Quelli della “partecipazione” – che è un carattere generazionale saliente – legati in parte rilevante alla storia di una famiglia politica democratica, quella dei socialisti, raccontata – con i ritratti dei protagonisti più frequentati – anche per rivendicare la qualità di quella storia. Con la coscienza e l’avvertenza che oggi un po’ di chiarezza sul passato servirebbe di più allo sforzo di ricomposizione di una proposta generale di novità e ad una regola di “normalità” per un paese che ha bisogno di guardare avanti non rintanato negli scontri ideologici di ieri e dell’altro ieri. La vita di uno dei tanti che – nato fortunato, per famiglia e per generazione – ha cercato di non tradire le tacite aspettative di quel frammento straordinario di storia (la pace, la ricostruzione, la libertà, la ricomposizione dei genitori,l’amore, lo studio, il lavoro, le polemiche, le proteste, i diritti) capitata tra la nascita e la prima formazione.

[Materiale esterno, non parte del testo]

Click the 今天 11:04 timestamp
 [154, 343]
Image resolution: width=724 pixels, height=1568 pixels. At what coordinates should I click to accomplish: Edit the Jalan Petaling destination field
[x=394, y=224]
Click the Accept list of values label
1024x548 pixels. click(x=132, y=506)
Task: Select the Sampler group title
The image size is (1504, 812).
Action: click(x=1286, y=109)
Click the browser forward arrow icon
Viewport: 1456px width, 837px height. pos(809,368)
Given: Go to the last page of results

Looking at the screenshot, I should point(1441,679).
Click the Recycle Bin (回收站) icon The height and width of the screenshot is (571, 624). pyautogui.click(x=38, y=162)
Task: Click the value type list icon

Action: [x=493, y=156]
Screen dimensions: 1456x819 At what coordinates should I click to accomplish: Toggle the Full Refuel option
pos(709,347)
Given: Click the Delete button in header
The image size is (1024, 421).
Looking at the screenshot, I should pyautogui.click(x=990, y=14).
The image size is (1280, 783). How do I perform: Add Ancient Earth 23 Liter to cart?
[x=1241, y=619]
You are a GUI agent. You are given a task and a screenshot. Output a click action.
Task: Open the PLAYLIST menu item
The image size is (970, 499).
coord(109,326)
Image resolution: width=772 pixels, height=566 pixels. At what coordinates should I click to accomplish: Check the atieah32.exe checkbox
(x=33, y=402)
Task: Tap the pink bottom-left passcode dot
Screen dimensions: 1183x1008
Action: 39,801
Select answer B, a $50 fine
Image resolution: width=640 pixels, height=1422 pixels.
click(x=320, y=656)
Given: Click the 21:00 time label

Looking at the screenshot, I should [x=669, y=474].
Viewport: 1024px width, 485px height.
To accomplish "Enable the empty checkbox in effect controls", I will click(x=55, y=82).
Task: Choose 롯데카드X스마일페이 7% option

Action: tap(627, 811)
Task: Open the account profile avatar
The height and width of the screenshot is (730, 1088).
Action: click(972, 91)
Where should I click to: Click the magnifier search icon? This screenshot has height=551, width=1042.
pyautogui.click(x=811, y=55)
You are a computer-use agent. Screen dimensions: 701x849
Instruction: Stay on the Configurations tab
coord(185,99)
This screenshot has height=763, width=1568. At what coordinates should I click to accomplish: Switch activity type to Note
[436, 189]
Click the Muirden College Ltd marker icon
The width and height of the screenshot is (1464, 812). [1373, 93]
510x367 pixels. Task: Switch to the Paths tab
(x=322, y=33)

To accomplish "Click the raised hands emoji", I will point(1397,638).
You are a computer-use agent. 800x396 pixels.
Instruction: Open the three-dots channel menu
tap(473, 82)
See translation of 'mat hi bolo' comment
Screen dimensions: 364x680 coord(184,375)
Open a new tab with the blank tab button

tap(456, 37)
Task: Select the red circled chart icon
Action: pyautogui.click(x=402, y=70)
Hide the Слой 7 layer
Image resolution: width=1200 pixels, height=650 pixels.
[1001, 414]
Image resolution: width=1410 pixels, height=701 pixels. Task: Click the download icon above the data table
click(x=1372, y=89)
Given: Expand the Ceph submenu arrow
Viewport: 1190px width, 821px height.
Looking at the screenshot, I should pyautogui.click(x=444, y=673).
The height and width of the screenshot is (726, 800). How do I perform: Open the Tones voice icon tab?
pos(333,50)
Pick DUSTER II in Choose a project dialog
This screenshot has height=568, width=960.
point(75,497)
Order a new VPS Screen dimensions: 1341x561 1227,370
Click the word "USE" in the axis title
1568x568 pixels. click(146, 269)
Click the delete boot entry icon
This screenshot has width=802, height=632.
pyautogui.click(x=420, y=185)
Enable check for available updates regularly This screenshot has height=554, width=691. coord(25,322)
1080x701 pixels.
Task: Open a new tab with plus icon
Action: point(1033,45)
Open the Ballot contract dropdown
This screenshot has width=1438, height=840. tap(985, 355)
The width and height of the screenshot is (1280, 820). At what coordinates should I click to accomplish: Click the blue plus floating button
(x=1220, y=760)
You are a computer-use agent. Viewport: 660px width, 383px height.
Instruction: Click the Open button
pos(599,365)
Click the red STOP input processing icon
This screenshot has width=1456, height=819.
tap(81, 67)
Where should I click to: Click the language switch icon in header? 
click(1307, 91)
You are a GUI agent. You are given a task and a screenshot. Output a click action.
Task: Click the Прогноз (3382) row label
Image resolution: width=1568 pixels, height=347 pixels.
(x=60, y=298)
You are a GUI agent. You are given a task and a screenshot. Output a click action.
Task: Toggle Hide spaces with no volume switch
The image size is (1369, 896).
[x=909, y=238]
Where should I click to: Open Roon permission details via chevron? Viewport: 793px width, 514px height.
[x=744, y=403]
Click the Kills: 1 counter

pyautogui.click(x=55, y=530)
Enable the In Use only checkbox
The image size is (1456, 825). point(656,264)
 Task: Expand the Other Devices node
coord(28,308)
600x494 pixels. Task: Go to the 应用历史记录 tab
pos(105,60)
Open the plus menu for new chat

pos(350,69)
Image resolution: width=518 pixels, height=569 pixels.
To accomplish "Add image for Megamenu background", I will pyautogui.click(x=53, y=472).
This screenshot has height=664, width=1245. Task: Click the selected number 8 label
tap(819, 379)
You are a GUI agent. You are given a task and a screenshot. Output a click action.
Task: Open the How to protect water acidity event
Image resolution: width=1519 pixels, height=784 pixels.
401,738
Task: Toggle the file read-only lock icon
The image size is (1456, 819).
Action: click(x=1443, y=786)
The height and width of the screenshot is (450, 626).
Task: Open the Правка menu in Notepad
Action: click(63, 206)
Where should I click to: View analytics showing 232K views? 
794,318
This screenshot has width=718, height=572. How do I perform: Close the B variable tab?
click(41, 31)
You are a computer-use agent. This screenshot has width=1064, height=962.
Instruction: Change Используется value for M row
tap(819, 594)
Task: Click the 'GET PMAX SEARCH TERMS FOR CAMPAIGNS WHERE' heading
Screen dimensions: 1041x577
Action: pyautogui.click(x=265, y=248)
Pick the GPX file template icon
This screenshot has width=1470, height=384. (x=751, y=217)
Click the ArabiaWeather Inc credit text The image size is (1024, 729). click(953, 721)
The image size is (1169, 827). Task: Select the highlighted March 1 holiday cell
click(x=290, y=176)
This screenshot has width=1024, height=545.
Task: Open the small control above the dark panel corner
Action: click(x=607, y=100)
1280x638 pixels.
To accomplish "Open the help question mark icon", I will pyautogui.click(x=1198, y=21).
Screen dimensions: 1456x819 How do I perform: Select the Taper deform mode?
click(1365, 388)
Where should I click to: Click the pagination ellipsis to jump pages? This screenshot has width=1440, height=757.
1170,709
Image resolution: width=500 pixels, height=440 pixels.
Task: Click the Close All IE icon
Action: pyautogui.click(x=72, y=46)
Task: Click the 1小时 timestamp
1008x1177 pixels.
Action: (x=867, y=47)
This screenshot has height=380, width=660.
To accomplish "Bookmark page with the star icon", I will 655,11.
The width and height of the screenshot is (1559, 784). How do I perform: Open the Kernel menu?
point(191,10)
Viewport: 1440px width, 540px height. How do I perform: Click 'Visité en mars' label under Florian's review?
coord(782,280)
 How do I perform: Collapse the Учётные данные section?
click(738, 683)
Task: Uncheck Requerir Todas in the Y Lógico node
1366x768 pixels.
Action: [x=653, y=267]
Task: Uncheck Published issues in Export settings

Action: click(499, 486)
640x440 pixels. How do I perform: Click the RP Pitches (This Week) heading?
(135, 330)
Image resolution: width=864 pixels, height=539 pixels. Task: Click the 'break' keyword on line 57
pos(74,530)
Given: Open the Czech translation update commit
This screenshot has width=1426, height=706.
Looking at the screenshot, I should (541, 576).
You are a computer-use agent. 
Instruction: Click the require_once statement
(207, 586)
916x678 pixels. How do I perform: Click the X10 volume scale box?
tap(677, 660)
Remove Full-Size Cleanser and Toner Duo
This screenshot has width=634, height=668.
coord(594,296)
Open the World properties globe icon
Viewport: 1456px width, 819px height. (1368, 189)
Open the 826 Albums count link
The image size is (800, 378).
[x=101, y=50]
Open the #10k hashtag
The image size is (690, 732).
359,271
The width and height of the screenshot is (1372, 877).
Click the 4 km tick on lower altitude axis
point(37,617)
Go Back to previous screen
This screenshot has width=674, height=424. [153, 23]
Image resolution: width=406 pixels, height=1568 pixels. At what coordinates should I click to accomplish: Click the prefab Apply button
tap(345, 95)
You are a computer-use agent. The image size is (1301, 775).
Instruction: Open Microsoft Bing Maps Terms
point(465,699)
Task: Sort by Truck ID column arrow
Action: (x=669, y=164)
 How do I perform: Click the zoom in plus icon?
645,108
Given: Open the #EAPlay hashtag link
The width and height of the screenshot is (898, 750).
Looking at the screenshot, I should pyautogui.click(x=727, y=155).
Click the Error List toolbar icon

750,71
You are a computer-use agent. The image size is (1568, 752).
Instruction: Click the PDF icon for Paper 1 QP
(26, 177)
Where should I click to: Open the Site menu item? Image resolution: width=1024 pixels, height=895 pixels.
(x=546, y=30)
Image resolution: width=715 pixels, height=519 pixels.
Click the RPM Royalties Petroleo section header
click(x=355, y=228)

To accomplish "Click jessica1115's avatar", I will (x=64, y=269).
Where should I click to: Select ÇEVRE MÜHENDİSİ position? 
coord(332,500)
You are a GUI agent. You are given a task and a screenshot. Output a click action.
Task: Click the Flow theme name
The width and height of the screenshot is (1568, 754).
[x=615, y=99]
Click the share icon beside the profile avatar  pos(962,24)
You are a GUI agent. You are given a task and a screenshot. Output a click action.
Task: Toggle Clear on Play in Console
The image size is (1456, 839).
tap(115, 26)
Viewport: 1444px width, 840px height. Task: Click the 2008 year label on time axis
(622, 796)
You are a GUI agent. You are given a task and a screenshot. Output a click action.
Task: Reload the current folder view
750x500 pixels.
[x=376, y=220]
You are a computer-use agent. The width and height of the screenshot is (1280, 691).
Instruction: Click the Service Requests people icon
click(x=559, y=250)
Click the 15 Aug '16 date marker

Tra quelle carte e il loro breve (qualche volta meno breve) adattamento c’è la possibilità di far emergere aspetti di un contesto in cui altri miei coetanei hanno seguito piste diverse. Non lo dico per giudicare o per distribuire pagelle. Ma per non dimettere una lunga e lontana discussione. Soprattutto per contribuire a chiarire i margini di ambiguità del nostro tempo. Ambiguità che, al fondo, è un dato di sintesi che vedo emergere su tutti gli altri. E facendolo anche con un rivolo di polemica. Con gli assenti, con gli incoerenti, con i violenti. Questa “diaspora generazionale” – spero lo si possa comprendere – rende il racconto meno trattabile sui registri frivoli. Ammettendo tuttavia una gran voglia di tornare a dare legittimità a certe frivolezze. Prima o poi – lo annuncio – mi piacerebbe tornare a descrivere il presente con gli occhi di Flaiano.
Qui ci sono parole, versi ritrovati, appunti a margine, ritratti di occasione, dialoghi,scritti compiuti. Il libro è una sorta di piano-sequenza su un percorso di vita. Caos calmo si direbbe in questi giorni di uscita del nuovo film con Nanni Moretti, che riprende la scrittura di Sandro Veronesi. Fermarsi – dicono – per eccesso di successo o per criticità di un trauma. Ma anche per nulla di tutto ciò. Più semplicemente per mettere fine a una lunga ruminazione. Un caos calmo, che ci appare come condizione di cornice (per inciso, se si decidesse che l’accento va posto sul profilo soggettivo, il mio film preferirei chiamarlo ordine vulcanico e se dovessi scegliere un personaggio che abbandona la mischia per una sua “realtà”preferirei il barone rampante di Calvino) e che magari vorremmo concepito in modo meno frigido di Moretti. Comunque, un punto sulla nostra vita. Vita di chi tendenzialmente non ha mai sentito il suo privato estraneo alla memoria condivisa di un paese e di una generazione. E il rapporto con la memoria è un sottile e forte combustibile. Esso vorrebbe co-munque essere sempre rivolto al futuro. Come scrive Elie Wiesel: “La vita della mia memoria è la mia vita; se una muore, l’altra si spegne”.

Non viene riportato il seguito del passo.